→ **ACTION ITEM**:
Pictures aside, return all of the records exactly as they stand.

------

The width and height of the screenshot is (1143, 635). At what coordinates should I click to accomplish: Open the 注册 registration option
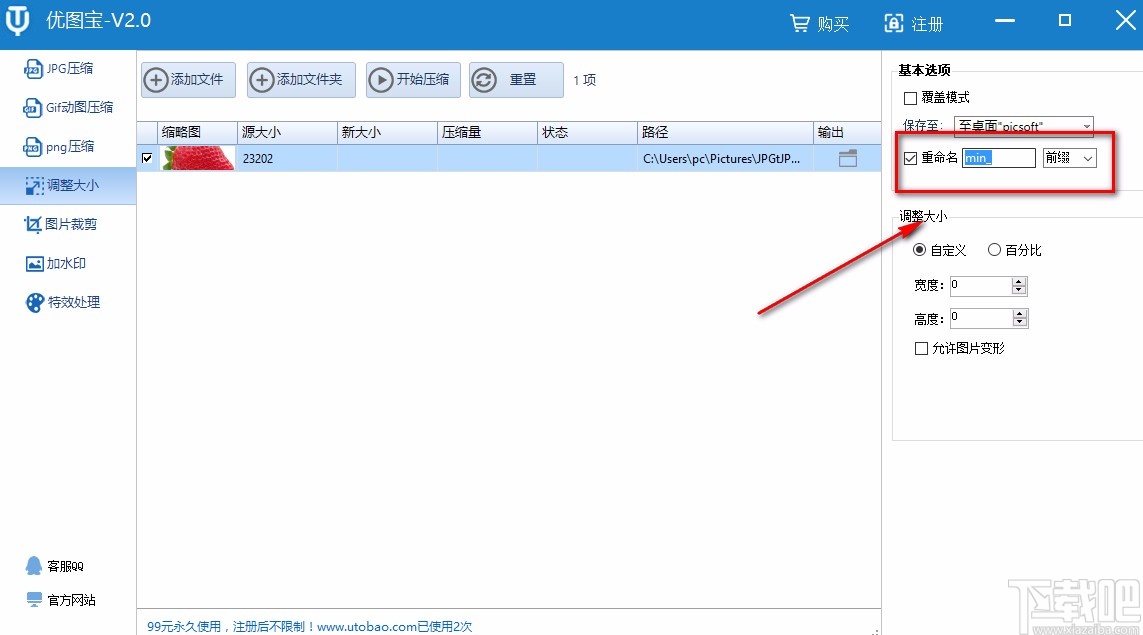(914, 22)
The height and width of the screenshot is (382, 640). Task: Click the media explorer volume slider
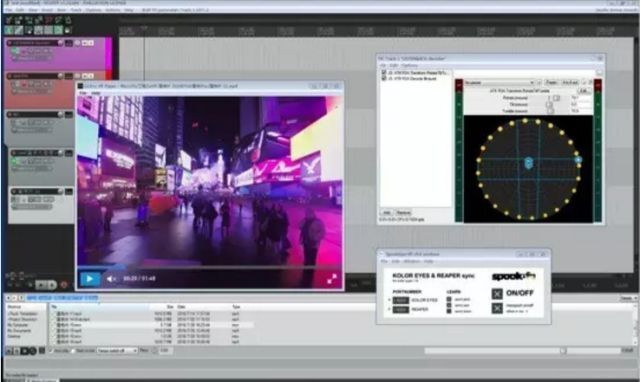[x=522, y=351]
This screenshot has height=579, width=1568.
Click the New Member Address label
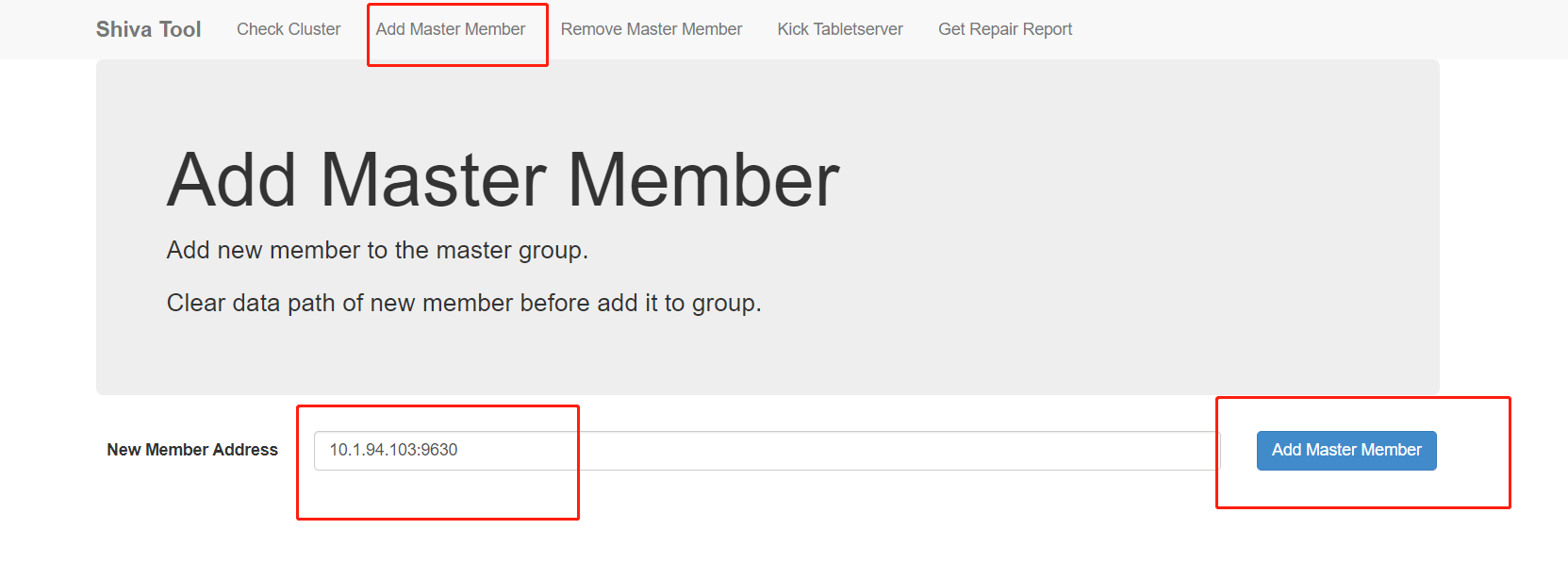(x=192, y=450)
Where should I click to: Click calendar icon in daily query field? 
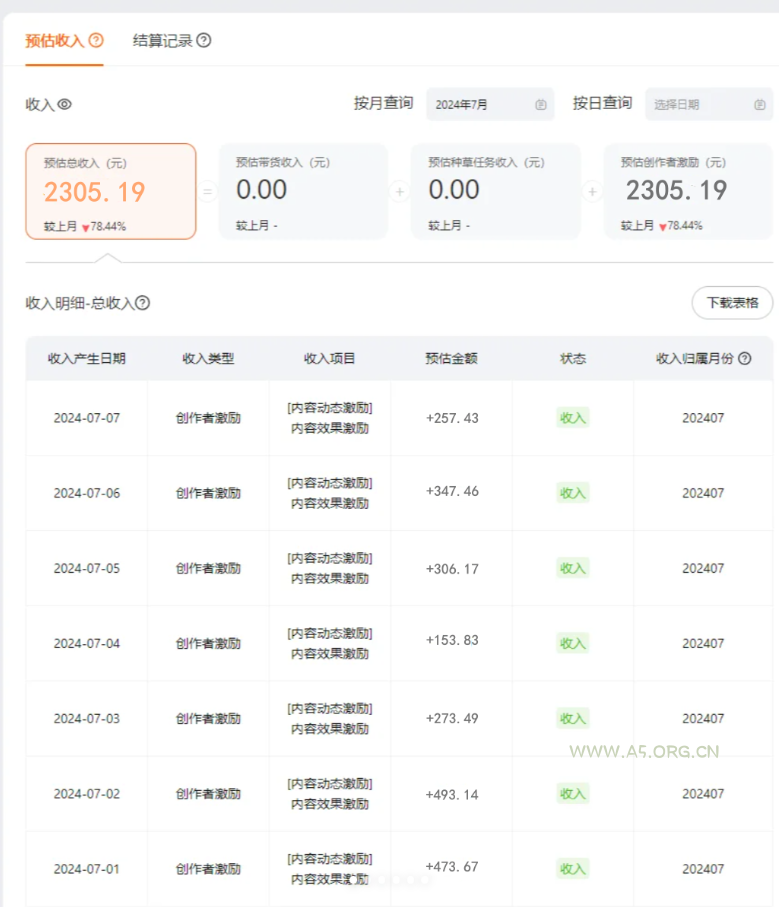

------

→ **SOLUTION TO THIS EXERCISE**:
The width and height of the screenshot is (1143, 635). At what coordinates should I click to accomplish: Open the 注册 registration option
(914, 22)
The height and width of the screenshot is (382, 640). Task: Click the media explorer volume slider
[x=522, y=351]
This screenshot has height=579, width=1568.
Click the New Member Address label
(x=192, y=450)
Where should I click to: Click calendar icon in daily query field? 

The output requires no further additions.